Sadc leaders and the international community should be anxiously waiting to hear Sata’s foreign policy, particularly towards Zimbabwe. While in opposition a few years ago Sata publicly expressed admiration for President Robert Mugabe and criticised Prime Minister Morgan Tsvangirai as a puppet of Western governments who enjoyed financial backing from Britain and the US “to cause trouble in Zimbabwe”.

On the other hand, Banda had no kind words for Mugabe, whom he warned of an Egyptian-style uprising in Zimbabwe as a result of his refusal to step down.

Sata has lauded Mugabe for his liberation war credentials and supported his controversial land reform programme saying Western governments which criticised the ageing leader were imperialists and capitalists who wanted to see Zimbabweans suffering.

The question on many lips is: does Mugabe have a new ally in Sadc across the Zambezi? However, the irony of it all is that Sata is no friend of the Chinese who have virtually taken over the economy of the copper-rich country, and has threatened to clampdown on them, while Mugabe is best friends with the Chinese.

The Chinese have liberally been granted mining and business concessions in Zimbabwe despite widespread complaints of exploitation. They have been accused of using cheap labour at their mines and construction firms with impunity.

Zimbabweans are expected to go to the polls next year after the writing of a new constitution whose draft referendum is expected in January. The constitution has been delayed by several months due to bickering between Zanu PF and MDC-T as well as erratic funding.

Mugabe and Tsvangirai formed a shaky coalition government in 2009 which has been characterised by serious infighting. “The election itself is reassuring and inspires confidence among Zimbabweans that elections can be a vehicle to achieve change,” said Mavhinga.

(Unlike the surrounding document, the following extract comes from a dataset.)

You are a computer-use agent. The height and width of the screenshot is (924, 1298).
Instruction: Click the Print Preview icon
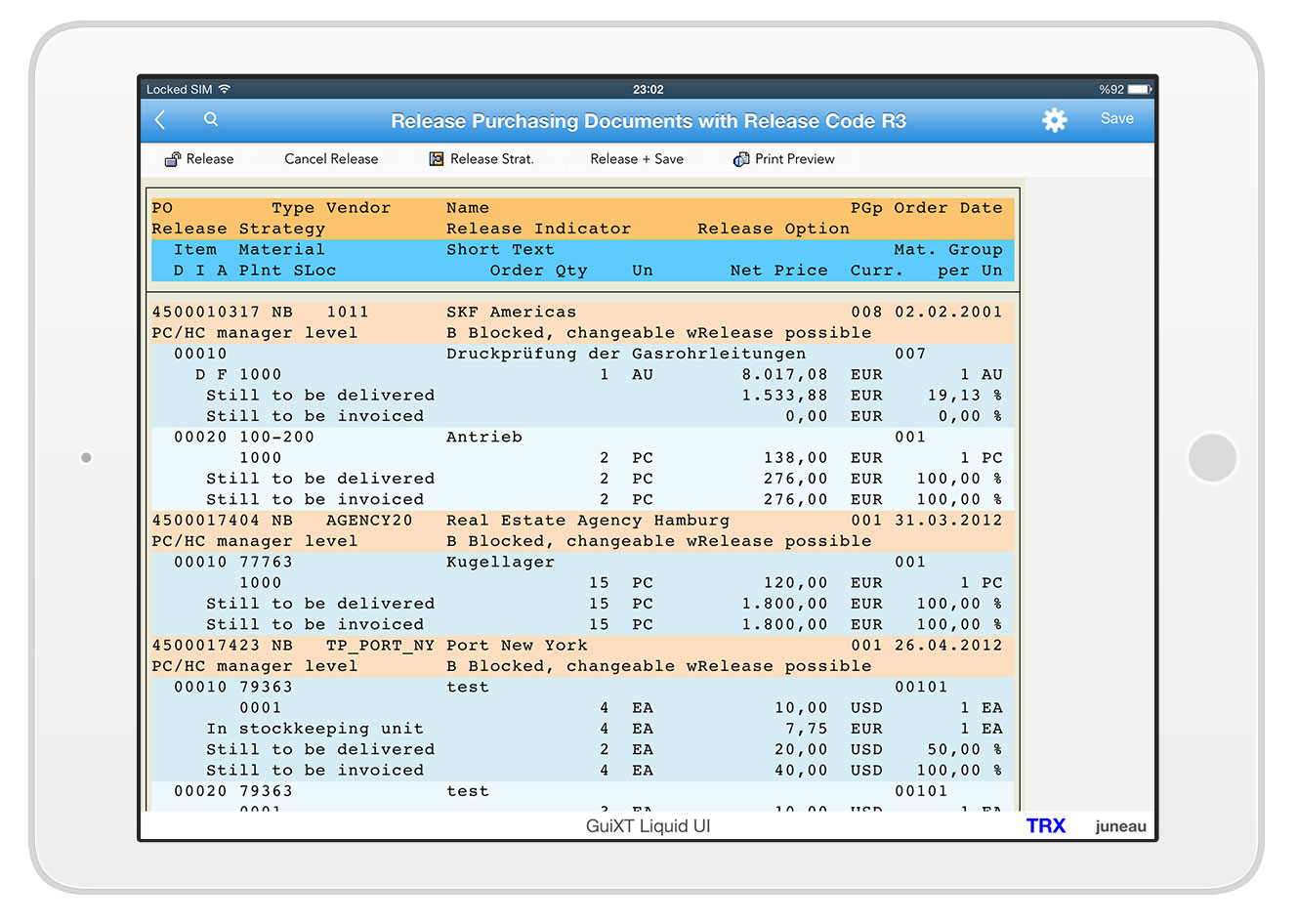click(x=741, y=159)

Some commentators have raised fears that Mugabe and his securocrats may refuse to hand-over power should he lose elections. In the 2008 harmonised poll, Mugabe withheld presidential results for a month after losing to Tsvangirai.

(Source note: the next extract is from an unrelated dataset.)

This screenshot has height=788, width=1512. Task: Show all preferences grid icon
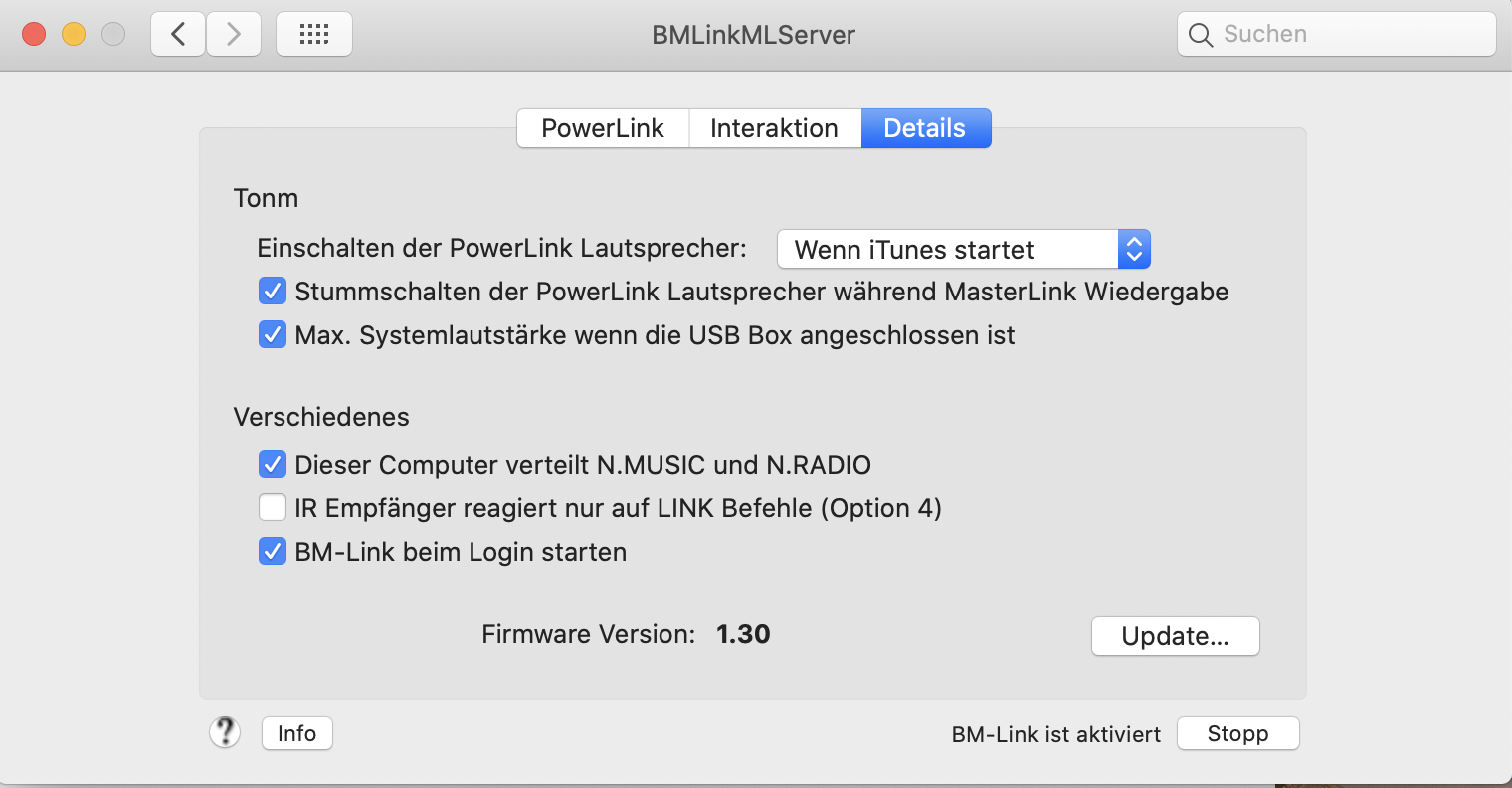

Political analyst Blessing Vava said it was uncertain whether Sata would stick to his eccentric views on Zimbabwe because the demands and expectations of a Head of State are different from that of an opposition leader.

He said the critique on Tsvangirai by Sata could have been a populist campaign statement which does not necessarily reflect his stance on Zimbabwe because he once praised Tsvangirai as one of the most courageous leaders on the continent.

“The trend of most African leaders, especially the newly elected ones, is how they quickly embrace policies that have a positive bearing on the economy and service delivery to their people and that encourage and boost investor confidence and try as much to embrace the global village and co-existence concept which is to the contrary to the Zanu PF way of governance,” said Vava.

As an opposition leader Sata could say anything but as president, he may need to engage in diplomacy and not recklessly attack leaders across his country’s border.

He could have been ignored when he strongly criticised Tsvangirai and praised Mugabe because opposition leaders are often not taken seriously.

But questions have also been raised over Sata’s age. At 74, will he seek another term in office?

Sata’s first term in office may plunge Zambians in the same predicament as Zimbabweans where Mugabe at 87 is still active in politics. Vava said Sata could not risk going the Zanu PF route which ravaged the once prosperous economy because he needs to attract investors to Zambia which has a gross domestic product of US$12 billion and a population of 13 million.

Although the Zambian elections were marred by sporadic violence, Banda’s acceptance of defeat was a lesson for leaders like Mugabe who have been clinging to office for decades.